Como seria o Rio de Janeiro sem o Cristo Redentor no alto do Corcovado? Essa é uma das imagens que vêm à cabeça de quem lê o mais recente e mais polêmico livro do biólogo britânico Richard Dawkins. Em DEUS, UM DELÍRIO (Companhia das Letras), o professor de Compreensão Pública da Ciência da Universidade de Oxford pergunta, da forma mais educada possível, se o mundo não estaria melhor sem as religiões. Ou mesmo sem fé nenhuma. Para responder, em um documentário feito para a televisão inglesa, Dawkins evoca a imagem de Nova York ainda com as torres do World Trade Center. Um brasileiro também consideraria que a inexistência da fé privaria o Rio de uma das maravilhas do mundo.
Deus, um Delírio foi o mais impactante de uma seqüência de livros pró-ateísmo lançados nos últimos meses. Faz parte de uma onda de manifestos publicados pelo filósofo Daniel Denett, pelo neurologista Sam Harris e até pelo crítico Christopher Hitchens, colunista de Época. O movimento dos novos céticos é uma reação ao que eles vêem como dois perigos ao mundo moderno e secular. O primeiro, a onda de ataques terroristas praticados por radicais islâmicos. O outro perigo seria o esforço de evangélicos americanos para ensinar o criacionismo, disfarçado de design inteligente, nas escolas. Este último é especialmente caro para Dawkins, que fez carreira popularizando o evolucionismo. Ele diz que ninguém tem o direito de influenciar seus filhos para seguir a própria fé. Ou qualquer religiosidade.
“Agradeço a meus pais por assumir que não se deve ensinar às crianças o que pensar, mas como pensar”, diz. Expostas a todas as evidências científicas, as crianças vão crescer e ter condições de decidir se a Bíblia é literalmente verdadeira ou se o movimento dos planetas influencia sua vida, afirma Dawkins.
Fazer barulho é a estratégia de Dawkins desde 1976, quando lançou O Gene Egoísta. Nele, afirma que tudo o que fazemos é movido pela lógica dos interesses de nossos genes. Os humanos, assim como os outros animais de reprodução sexuada, seriam apenas máquinas para garantir a sobrevivência dos melhores genes. Dawkins também desenvolveu uma teoria segundo a qual os seres vivos criam culturas, comportamentos, hábitos e manias que competem entre si e se multiplicam como os genes. Batizou-os de memes. Agora, para Dawkins, a religião é um meme nocivo aos humanos, como um vírus.
A discussão sobre a existência de seres sobrenaturais é tão antiga quanto a humanidade.
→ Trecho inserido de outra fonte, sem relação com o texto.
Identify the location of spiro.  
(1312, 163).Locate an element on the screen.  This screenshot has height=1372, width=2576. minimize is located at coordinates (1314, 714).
O que Dawkins traz de novo é um raciocínio de lógica evolucionista para descartar a possibilidade de um ser supremo. “A hipótese de Deus é que existe uma inteligência sobrenatural que deliberadamente projetou e criou o universo e tudo dentro dele, inclusive nós”, escreve. Para ele, no entanto, qualquer inteligência criativa, complexa o bastante para projetar qualquer coisa, só surge como o produto final de um longo processo de evolução gradual. “Inteligências criativas, sendo fruto da evolução, necessariamente chegam mais tarde ao universo e, por isso, não podem ser responsáveis por projetá-lo".
Engraçado. Ser ateu é ser culto, inteligente, questionador, crítico e perspicaz na visão de muitos cientistas e ateus em geral. E ser religioso, na ótica destas pessoas, é ser limitado, iludido, sonhador e crente em fantasias e alegorias. Só que, para acreditar em certas teorias mirabolantes que tentam explicar o mundo sob a ótica atéia, é preciso ter muita fé ou algo equivalente. Concordo que as escolas não podem obrigar os alunos a aceitarem o criacionismo e nem o design inteligente, mas deixar de ensinar também é algo profundamente tendencioso. Eu não entendo por que, para tantas pessoas, é tão importante viver sem esperanças espirituais, sem um alento em relação a Deus. Tudo isso é raiva da vida?